> INSTRUCTIONS TO FOLLOW
Print exactly the lines below between the line holding "How do I perform: Open the Seasonal" and the line holding "has height=681, width=890.", inclusive, and nothing more.

> MATERIAL SUPPLIED

========

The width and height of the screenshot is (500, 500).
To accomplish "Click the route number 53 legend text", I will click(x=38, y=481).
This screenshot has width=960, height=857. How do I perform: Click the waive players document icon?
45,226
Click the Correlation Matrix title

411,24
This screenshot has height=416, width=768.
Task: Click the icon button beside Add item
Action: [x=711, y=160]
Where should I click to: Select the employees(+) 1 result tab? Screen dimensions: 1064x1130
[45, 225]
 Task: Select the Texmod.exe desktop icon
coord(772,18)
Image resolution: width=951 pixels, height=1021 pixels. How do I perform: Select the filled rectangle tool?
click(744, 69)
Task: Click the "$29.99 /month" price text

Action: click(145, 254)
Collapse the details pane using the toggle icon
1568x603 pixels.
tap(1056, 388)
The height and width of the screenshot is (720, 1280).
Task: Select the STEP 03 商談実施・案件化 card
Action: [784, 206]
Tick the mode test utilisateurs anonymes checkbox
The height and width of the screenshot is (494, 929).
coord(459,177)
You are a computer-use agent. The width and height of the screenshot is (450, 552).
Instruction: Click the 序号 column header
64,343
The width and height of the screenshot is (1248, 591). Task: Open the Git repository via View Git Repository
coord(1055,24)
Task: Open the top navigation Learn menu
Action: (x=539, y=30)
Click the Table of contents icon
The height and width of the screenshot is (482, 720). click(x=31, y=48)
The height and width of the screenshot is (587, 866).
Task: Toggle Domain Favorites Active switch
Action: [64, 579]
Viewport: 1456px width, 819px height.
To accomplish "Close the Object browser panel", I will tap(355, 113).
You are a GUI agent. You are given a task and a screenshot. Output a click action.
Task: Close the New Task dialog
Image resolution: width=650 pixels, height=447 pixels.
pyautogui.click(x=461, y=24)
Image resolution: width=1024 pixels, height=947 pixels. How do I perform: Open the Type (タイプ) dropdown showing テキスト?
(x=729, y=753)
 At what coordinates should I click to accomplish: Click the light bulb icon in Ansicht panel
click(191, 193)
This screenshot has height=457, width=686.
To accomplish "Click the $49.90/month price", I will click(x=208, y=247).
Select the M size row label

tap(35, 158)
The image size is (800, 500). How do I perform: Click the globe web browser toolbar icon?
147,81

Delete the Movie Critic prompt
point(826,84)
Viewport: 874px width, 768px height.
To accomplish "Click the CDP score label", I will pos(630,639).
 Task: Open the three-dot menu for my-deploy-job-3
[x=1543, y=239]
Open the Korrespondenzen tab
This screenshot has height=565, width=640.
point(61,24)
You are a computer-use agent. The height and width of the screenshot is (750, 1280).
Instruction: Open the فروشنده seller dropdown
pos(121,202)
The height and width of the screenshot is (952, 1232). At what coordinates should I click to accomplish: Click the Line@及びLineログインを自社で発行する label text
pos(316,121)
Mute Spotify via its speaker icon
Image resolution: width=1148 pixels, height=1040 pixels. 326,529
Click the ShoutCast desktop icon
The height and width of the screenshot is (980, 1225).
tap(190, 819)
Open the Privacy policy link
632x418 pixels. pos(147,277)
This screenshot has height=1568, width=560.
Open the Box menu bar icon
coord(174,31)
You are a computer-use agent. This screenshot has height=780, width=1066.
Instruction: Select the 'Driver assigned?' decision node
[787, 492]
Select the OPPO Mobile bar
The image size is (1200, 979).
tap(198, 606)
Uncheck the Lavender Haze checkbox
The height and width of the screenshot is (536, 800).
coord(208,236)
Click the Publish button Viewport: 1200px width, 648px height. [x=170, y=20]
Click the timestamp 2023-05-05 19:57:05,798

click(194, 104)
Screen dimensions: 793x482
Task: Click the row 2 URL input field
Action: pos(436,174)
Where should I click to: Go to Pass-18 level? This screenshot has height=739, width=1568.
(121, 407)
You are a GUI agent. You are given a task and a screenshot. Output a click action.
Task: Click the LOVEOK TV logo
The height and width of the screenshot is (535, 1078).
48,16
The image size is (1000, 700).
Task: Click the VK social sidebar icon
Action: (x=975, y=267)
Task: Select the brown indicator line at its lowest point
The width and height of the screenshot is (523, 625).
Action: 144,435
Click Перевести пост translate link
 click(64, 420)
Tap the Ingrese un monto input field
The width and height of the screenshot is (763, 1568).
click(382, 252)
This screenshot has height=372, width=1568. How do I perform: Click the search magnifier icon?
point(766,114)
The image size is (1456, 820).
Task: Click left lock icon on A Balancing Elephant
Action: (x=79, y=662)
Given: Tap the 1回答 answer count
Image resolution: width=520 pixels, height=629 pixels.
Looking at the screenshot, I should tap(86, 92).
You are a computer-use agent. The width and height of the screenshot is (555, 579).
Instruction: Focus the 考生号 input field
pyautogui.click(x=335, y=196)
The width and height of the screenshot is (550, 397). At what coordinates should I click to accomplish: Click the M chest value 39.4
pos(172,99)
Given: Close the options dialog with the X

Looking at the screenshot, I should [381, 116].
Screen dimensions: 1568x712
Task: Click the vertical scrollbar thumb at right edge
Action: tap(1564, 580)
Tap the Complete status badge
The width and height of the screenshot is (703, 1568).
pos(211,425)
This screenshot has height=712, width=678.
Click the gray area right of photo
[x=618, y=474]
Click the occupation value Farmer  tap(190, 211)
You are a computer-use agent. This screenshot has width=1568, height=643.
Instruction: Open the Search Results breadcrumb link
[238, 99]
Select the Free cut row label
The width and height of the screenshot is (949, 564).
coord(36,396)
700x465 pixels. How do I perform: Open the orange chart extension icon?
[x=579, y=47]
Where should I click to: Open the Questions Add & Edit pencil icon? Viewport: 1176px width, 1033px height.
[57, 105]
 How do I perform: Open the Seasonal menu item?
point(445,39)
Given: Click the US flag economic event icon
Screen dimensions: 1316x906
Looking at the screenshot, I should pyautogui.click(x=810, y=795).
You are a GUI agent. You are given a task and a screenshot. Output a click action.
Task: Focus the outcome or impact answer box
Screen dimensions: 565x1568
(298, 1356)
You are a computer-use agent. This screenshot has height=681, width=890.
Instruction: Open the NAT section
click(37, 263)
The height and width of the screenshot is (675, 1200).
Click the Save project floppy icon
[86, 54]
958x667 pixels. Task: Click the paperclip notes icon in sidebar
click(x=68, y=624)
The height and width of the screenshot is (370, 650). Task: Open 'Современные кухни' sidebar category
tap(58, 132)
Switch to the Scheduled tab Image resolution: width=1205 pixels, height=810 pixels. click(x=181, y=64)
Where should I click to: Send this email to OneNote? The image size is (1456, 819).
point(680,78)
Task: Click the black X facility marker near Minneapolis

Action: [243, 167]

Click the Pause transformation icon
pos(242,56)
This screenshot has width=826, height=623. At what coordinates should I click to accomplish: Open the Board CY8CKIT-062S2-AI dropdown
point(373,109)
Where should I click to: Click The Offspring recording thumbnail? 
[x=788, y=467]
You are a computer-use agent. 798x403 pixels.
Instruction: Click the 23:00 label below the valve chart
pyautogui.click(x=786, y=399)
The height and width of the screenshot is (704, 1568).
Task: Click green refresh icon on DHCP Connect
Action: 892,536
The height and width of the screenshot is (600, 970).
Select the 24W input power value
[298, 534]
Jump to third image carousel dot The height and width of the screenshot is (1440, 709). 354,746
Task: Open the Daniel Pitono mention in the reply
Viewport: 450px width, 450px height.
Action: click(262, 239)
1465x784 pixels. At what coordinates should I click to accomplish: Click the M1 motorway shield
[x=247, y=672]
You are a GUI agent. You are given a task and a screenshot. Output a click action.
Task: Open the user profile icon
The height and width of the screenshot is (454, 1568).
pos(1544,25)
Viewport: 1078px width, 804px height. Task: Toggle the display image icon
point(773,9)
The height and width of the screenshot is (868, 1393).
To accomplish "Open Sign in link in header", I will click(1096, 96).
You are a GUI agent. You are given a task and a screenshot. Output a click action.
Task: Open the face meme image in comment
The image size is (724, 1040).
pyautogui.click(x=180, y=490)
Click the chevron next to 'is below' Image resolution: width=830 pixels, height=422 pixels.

========

> ANSWER TO THE PROBLEM
 How do I perform: Open the Seasonal menu item?
point(445,39)
Given: Click the US flag economic event icon
Screen dimensions: 1316x906
Looking at the screenshot, I should pyautogui.click(x=810, y=795).
You are a GUI agent. You are given a task and a screenshot. Output a click action.
Task: Focus the outcome or impact answer box
Screen dimensions: 565x1568
(298, 1356)
You are a computer-use agent. This screenshot has height=681, width=890.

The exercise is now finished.